The key to using eBay, then, is literally to use it. William Paul & Associates, a $20 million, 30-employee company in White Plains, N.Y., uses eBay to sell discontinued cameras and film. But the real benefit comes not from unloading a case of Ektachrome but in contacting the professional dealer who has just bought it, and making him aware of William Paul. "eBay is all about marketing for us," says John LaPerch, president of Econocommerce, the subsidiary William Paul set up to handle online sales. "We'll get five to ten inquiries a day from people who see our eBay auction and want to buy offline. It builds brand awareness."

No doubt William Paul would get more inquiries if it could put its URL right on the auction page instead of in the e-mail it sends winning bidders. But LaPerch says that despite eBay's restrictions, the site has proved a low-cost way to boost business. "It costs us a 30-cent listing fee to get in front of 45 million people," he says.

Even businesses that started, and hoped to stay, exclusively on eBay are finding that the site works best when it's just one part of a sales strategy. Kevin Littleton, a postcard dealer in Hazelton, Pa., used to do all his business on eBay, but with increased competition and fees and decreased sales (just one in five items sells, he says), he has changed tactics. While he still lists 400 to 700 items a week on eBay, he has 15,000 up on Playle's Online Auctions (www.playle.com), a far smaller but cheaper site. When someone buys a postcard on eBay, Littleton puts a link to the Playle site in his confirmation e-mail, then includes a flier with the purchase. He has converted 15% to 20% of his eBay customers to his other site, and many of them, he says, have become repeat customers. "eBay is still a great place to find customers," Littleton says, "but you need to develop your market elsewhere at the same time."

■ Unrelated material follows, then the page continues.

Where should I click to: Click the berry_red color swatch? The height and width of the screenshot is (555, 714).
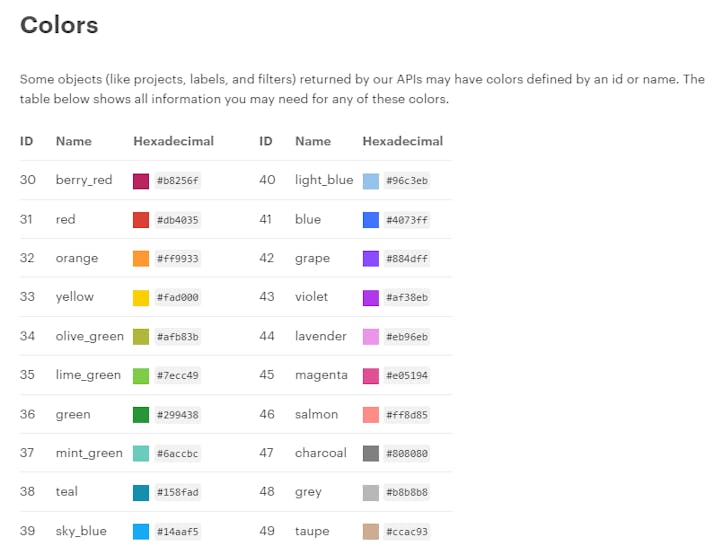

That may be the reality of eBay, but it certainly isn't what has been promised. eBay claims that 150,000 people make a living via its services. But of that group, only 40,000 are in its PowerSellers program, which requires sales of just $2,000 a month. That's 110,000 folks who won't be dining at the Rainbow Room. "The incentive was, I can get wealthy on eBay," says Jay Senese, the site's No. 1 seller. "I look all the time for eBay millionaires. They're not out there." Or maybe they just work there.